Faits et événements La Russie rembourse ses dettes à la Tchéquie
Alors que la visite officielle de quatre jours de Milos Zeman en Russie prend fin, la République tchèque est devenue, ce mardi, l'un des rares pays à qui la Fédération russe remboursera ses dettes. Plus de détails avec Guillaume Narguet.
Milos Zeman et Mikhaïl Kasjanov (Photo: CTK)
Les premiers ministres de la République tchèque Milos Zeman et de la Fédération
russe Mikhaïl Kasjanov ont trouvé un terrain d'entente et signé un accord pour
le remboursement progressif de la dette russe dont le montant s'élève à 1,1
milliard de dollars américains. Pour son paiement, ainsi que celui des intérêts,
la Russie aura bénéficié d'un délai de vingt ans. Récemment encore, la Russie
était redevable à la Tchéquie de 3,6 milliards de dollars, mais Falkon Capital,
une entreprise privée, avait, au début de cette année, pris à charge une part
importante de la dette à hauteur de 2,5 milliards de dollars. Cette créance
avait rapporté à l'Etat tchèque 700 millions d'euros.
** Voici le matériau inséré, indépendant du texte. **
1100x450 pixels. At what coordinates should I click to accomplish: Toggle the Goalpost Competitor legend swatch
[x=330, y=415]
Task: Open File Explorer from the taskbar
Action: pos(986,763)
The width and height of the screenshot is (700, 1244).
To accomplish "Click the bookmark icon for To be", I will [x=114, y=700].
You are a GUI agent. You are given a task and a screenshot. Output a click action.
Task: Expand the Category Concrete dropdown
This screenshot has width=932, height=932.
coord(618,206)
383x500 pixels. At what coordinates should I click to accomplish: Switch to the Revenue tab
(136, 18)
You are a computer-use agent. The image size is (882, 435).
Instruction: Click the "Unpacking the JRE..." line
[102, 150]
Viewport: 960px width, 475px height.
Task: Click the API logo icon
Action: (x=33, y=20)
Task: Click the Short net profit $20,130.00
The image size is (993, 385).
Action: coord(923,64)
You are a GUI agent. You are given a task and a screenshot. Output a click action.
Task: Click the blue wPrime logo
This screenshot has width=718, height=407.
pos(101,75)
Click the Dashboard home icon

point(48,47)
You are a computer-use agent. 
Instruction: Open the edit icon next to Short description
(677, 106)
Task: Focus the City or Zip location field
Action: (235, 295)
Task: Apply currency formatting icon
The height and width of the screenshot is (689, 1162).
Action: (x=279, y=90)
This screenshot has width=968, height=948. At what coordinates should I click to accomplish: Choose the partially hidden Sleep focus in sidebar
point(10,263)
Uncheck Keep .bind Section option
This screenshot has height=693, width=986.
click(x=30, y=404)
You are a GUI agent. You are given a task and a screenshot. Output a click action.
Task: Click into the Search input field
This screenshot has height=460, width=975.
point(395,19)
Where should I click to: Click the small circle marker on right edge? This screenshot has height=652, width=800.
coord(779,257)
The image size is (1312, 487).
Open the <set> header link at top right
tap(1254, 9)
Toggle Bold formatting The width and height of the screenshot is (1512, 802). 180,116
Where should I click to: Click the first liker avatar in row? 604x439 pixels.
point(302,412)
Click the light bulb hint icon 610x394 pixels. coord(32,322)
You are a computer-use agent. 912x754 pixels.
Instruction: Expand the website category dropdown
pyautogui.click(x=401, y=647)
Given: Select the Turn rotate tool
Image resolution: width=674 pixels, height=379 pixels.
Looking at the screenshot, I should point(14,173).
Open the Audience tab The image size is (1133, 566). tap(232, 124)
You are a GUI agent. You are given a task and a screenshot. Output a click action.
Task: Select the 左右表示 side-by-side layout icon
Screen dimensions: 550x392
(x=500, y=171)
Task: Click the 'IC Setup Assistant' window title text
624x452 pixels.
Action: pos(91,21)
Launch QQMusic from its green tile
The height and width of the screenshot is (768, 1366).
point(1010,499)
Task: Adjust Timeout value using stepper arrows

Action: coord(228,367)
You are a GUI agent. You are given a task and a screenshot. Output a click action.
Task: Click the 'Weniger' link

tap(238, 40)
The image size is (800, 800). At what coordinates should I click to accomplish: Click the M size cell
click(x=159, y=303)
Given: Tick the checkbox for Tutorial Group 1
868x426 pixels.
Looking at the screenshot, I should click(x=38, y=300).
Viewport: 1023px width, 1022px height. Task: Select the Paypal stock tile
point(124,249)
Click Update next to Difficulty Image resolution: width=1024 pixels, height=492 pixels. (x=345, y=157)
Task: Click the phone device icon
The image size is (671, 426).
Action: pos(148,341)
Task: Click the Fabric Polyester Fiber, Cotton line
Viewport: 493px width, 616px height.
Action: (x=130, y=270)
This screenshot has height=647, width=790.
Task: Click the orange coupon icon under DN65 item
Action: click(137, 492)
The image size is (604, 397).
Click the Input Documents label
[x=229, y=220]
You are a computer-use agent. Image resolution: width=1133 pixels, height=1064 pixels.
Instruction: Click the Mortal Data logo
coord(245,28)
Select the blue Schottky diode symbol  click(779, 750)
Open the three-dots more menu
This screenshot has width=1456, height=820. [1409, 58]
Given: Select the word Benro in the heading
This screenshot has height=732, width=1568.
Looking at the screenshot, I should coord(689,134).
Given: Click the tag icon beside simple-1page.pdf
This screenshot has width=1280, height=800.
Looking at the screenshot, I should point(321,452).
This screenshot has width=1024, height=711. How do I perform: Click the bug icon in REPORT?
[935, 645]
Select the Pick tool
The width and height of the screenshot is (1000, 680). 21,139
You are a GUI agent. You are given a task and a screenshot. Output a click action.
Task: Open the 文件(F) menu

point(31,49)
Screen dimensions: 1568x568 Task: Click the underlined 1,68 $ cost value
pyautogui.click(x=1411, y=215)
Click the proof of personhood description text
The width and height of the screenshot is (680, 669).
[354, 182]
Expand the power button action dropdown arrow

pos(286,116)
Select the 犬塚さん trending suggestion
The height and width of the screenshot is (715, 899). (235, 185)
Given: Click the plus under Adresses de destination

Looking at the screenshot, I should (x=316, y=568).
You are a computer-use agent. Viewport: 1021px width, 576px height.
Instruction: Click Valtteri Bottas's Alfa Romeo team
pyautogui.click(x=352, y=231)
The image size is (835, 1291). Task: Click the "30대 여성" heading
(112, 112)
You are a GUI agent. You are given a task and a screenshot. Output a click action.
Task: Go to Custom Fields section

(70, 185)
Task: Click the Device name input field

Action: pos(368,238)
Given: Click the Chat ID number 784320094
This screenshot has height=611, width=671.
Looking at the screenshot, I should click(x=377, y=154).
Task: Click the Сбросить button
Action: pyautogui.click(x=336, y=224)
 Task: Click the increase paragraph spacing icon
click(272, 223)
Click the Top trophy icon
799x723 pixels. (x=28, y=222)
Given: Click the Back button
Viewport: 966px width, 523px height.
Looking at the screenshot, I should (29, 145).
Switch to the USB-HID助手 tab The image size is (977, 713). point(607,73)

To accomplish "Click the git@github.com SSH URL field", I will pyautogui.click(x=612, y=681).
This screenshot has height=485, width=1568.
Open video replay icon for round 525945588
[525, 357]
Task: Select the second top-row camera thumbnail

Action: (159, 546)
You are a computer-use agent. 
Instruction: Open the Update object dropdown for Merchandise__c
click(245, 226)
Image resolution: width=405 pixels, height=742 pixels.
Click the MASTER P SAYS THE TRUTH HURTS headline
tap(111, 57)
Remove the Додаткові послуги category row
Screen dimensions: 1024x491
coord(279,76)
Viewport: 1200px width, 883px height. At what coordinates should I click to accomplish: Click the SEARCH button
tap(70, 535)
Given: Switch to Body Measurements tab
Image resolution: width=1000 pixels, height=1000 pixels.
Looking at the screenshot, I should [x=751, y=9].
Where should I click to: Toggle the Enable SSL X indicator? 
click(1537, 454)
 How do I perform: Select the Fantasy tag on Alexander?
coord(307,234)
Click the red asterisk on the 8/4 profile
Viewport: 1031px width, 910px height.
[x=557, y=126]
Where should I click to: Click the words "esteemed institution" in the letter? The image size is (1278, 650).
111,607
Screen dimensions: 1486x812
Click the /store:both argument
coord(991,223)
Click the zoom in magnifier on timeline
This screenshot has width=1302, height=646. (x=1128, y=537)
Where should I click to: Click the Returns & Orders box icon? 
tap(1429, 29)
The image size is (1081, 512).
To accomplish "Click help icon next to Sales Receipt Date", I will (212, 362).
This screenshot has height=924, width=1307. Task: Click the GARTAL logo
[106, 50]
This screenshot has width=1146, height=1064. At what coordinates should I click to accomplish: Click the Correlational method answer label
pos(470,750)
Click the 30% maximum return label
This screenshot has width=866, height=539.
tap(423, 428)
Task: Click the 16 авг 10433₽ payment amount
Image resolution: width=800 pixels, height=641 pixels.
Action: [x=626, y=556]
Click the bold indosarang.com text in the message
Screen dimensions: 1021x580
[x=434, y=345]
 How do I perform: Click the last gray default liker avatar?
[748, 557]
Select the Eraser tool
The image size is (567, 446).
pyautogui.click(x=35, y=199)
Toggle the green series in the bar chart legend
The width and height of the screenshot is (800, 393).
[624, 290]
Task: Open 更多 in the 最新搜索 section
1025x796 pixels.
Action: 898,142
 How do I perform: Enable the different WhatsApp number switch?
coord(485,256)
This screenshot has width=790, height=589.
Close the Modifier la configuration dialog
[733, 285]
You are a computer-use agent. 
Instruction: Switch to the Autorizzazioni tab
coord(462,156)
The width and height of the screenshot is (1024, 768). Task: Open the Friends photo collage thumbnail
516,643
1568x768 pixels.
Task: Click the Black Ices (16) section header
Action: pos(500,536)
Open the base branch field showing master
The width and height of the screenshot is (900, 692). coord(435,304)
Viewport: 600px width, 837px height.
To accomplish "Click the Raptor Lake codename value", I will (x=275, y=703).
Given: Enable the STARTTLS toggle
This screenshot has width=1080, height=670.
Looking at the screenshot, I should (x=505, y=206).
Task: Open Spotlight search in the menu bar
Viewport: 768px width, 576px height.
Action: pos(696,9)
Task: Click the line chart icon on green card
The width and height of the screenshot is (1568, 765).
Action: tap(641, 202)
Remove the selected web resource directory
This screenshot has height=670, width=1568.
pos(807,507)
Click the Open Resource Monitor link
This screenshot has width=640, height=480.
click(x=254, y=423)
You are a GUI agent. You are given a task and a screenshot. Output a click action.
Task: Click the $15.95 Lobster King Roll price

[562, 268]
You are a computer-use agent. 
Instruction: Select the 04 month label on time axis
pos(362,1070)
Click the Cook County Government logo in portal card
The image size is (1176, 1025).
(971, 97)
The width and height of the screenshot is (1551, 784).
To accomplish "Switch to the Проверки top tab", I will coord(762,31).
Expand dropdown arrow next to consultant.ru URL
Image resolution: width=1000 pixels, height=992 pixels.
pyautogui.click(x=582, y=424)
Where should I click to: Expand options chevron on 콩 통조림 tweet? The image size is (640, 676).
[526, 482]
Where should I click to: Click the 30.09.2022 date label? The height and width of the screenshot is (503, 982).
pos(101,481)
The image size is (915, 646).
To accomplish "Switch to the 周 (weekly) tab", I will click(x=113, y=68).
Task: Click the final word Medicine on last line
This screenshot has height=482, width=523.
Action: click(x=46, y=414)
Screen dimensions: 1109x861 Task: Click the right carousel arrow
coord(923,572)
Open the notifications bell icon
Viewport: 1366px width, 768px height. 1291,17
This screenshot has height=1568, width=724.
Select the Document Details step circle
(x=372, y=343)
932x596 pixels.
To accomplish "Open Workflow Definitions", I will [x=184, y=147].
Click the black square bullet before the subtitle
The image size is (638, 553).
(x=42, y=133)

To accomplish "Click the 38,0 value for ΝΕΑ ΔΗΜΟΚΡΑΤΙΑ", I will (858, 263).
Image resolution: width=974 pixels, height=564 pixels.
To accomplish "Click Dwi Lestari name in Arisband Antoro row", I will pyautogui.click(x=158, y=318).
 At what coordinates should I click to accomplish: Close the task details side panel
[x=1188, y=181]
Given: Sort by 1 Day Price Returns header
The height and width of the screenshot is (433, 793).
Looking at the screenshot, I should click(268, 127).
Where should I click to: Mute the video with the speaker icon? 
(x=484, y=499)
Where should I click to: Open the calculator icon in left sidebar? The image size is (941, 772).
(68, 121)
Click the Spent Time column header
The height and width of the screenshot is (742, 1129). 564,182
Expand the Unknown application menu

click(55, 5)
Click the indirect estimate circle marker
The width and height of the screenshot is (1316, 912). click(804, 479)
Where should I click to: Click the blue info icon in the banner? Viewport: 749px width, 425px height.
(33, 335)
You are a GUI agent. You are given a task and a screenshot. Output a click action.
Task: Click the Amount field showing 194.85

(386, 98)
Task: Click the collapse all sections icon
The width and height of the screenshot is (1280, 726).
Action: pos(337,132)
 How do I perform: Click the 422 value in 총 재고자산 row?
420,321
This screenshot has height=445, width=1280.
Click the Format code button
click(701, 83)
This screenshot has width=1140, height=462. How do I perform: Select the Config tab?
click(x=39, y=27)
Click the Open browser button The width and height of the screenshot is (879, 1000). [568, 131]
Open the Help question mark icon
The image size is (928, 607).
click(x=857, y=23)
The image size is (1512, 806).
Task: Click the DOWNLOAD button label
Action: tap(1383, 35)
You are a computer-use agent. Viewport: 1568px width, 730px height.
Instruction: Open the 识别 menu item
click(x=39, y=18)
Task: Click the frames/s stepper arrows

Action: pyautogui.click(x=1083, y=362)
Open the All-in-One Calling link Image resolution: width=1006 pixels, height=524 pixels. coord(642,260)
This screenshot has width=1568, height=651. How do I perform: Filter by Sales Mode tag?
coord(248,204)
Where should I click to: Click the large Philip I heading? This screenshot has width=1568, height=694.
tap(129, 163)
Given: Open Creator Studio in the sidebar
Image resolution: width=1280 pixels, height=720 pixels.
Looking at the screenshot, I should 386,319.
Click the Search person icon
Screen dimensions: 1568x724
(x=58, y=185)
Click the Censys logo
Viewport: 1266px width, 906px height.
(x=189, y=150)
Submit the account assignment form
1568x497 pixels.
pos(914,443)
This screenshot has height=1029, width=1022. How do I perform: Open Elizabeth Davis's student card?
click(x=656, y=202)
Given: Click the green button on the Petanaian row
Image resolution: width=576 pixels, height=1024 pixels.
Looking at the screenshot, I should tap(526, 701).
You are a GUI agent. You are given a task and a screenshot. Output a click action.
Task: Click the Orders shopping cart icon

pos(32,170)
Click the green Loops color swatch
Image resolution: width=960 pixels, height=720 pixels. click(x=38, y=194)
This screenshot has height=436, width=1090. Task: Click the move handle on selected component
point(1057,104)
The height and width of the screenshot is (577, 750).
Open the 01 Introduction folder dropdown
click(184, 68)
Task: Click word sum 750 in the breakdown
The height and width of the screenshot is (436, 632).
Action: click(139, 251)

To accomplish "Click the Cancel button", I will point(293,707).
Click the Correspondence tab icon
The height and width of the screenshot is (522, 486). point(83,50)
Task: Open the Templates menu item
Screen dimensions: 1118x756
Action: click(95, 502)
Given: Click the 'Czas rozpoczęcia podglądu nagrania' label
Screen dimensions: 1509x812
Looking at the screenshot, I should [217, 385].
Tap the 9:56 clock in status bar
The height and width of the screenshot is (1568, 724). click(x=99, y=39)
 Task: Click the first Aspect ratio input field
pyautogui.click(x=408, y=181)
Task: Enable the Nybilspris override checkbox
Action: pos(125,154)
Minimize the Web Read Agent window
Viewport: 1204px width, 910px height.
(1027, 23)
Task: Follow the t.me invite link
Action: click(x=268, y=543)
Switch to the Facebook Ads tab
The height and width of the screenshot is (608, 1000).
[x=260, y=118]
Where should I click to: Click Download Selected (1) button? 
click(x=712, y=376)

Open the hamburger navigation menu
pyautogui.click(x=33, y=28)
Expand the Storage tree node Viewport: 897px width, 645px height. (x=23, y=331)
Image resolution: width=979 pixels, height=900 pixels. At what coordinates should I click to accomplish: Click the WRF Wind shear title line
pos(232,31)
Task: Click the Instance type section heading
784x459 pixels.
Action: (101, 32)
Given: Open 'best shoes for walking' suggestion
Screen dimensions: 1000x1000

Milos Zeman en Russie (Photo: CTK)
Les Russes fourniront donc aux Tchèques, d'ici 2006, du matériel militaire, des
combustibles nucléaires, des navires et des appareils scientifiques. Plus
concrètement, pour 400 millions de dollars, les Tchèques recevront trois avions
à grande capacité Antonov, dans lesquels peuvent être chargés jusqu'à cinquante
tonnes ou 350 soldats, ainsi que sept hélicoptères de combat Mi-24 dans leur
version modernisée Mi-35. A signaler qu'il y a cinq ans, la Russie avait déjà
proposé de rembourser sa dette avec du matériel militaire, mais qu'à l'époque,
la Tchéquie avait refusé. En dehors de ça, pour sa centrale nucléaire de
Dukovany, en Moravie du sud, la Tchéquie recevra pour 200 millions de dollars
d'uranium. Concernant les vingt-huit navires, aptes à naviguer tant sur fleuve
qu'en mer et qui pourraient éventuellement permettre de former, dans les années
à venir, une flotte maritime tchèque, leur valeur globale est estimée à 200
millions de dollars. Cependant, le gouvernement tchèque pourrait aussi envisager
de les revendre ou de les louer à des armateurs russes. Enfin, dernier volet
majeur de ces accords, pour environ quarante millions de dollars, la production
et le lancement de six satellites, même si pour l'instant, aucun délai n'a été
fixé pour le lancement de ce programme.